Письменное задание A:
Как, по Платону, огонь относится к воде согласно исходному тексту?
Письменное задание B:
Процитируйте фрагмент исходного текста: начните с места, где стоят слова «Но Платон идет», и остановитесь после слов «равно целому тону).».

── Исходный текст ──

И это по той простой причине, что пространство, даже у самых крупных греческих философов, очень слабо отличалось от заполняющего его вещества. Но если это пространство и вместе с ним все его заполнение, т.е. все бытие в целом, было аналогично разнообразно натянутым струнам, то почему же древние не могли говорить здесь о музыкальных тонах и почему они не могли находить среди своих первоначальных элементов кварты, квинты и октавы? Конечно, разная уплотненность пространства выражена здесь чрезвычайно наивно. И тем не менее здесь функционировал огромной важности и абсолютно-научный принцип, а именно принцип разной плотности пространства, или, как теперь говорят в науке, принцип относительности, который не только является последним словом современной науки, но который, диалектически соединяя пространство и материю, во многом глубоко соответствует также идеям диалектического материализма. Поэтому учение античной эстетики о гармонии сфер с ее квартами, квинтами и октавами требует самого внимательного анализа и не должно быть отбрасываемо априори как нелепый курьез.
Но Платон идет еще дальше. Акустическая пропорция характеризует для него не только отношения чисто пространственные, но и качественно-пространственные, т.е. взаимоотношения элементов. Оказывается, огонь относится к воздуху как кварта, к воде – как квинта, а к земле – как октава (и, стало быть, расстояние между воздухом и водой равно целому тону).

───
── Блок данных ──

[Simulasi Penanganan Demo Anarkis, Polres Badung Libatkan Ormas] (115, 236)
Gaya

───

Ожидаемый ответ A:
Огонь относится к воде как квинта.

Ожидаемый ответ B:
Но Платон идет еще дальше. Акустическая пропорция характеризует для него не только отношения чисто пространственные, но и качественно-пространственные, т.е. взаимоотношения элементов. Оказывается, огонь относится к воздуху как кварта, к воде – как квинта, а к земле – как октава (и, стало быть, расстояние между воздухом и водой равно целому тону).